--- Exercise materials ---
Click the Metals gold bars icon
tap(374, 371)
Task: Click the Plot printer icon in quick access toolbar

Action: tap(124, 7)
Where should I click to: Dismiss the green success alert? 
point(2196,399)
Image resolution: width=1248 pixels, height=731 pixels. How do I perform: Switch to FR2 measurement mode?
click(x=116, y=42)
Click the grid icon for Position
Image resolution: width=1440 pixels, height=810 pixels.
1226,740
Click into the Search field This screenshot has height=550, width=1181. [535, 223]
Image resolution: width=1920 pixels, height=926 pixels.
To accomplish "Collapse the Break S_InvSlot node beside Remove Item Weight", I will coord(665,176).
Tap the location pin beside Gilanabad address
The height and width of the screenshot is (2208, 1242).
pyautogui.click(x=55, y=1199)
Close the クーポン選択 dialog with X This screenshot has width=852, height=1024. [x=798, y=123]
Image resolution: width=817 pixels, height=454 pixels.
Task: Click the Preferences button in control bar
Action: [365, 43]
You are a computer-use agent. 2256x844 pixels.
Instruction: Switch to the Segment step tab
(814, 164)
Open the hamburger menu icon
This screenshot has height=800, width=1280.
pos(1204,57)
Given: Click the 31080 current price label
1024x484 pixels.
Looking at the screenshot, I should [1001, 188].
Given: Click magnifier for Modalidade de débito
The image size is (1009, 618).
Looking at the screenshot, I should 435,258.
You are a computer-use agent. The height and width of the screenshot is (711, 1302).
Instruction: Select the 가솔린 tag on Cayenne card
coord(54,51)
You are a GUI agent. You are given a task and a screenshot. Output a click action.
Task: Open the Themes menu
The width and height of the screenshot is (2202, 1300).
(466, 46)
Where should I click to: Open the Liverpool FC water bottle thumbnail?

--- What this task involves ---
Every record must be transcribed exactly as written.

--- Written response ---
Click the Metals gold bars icon
tap(374, 371)
Task: Click the Plot printer icon in quick access toolbar

Action: tap(124, 7)
Where should I click to: Dismiss the green success alert? 
point(2196,399)
Image resolution: width=1248 pixels, height=731 pixels. How do I perform: Switch to FR2 measurement mode?
click(x=116, y=42)
Click the grid icon for Position
Image resolution: width=1440 pixels, height=810 pixels.
1226,740
Click into the Search field This screenshot has height=550, width=1181. [535, 223]
Image resolution: width=1920 pixels, height=926 pixels.
To accomplish "Collapse the Break S_InvSlot node beside Remove Item Weight", I will coord(665,176).
Tap the location pin beside Gilanabad address
The height and width of the screenshot is (2208, 1242).
pyautogui.click(x=55, y=1199)
Close the クーポン選択 dialog with X This screenshot has width=852, height=1024. [x=798, y=123]
Image resolution: width=817 pixels, height=454 pixels.
Task: Click the Preferences button in control bar
Action: [365, 43]
You are a computer-use agent. 2256x844 pixels.
Instruction: Switch to the Segment step tab
(814, 164)
Open the hamburger menu icon
This screenshot has height=800, width=1280.
pos(1204,57)
Given: Click the 31080 current price label
1024x484 pixels.
Looking at the screenshot, I should [1001, 188].
Given: Click magnifier for Modalidade de débito
The image size is (1009, 618).
Looking at the screenshot, I should 435,258.
You are a computer-use agent. The height and width of the screenshot is (711, 1302).
Instruction: Select the 가솔린 tag on Cayenne card
coord(54,51)
You are a GUI agent. You are given a task and a screenshot. Output a click action.
Task: Open the Themes menu
The width and height of the screenshot is (2202, 1300).
(466, 46)
Where should I click to: Open the Liverpool FC water bottle thumbnail?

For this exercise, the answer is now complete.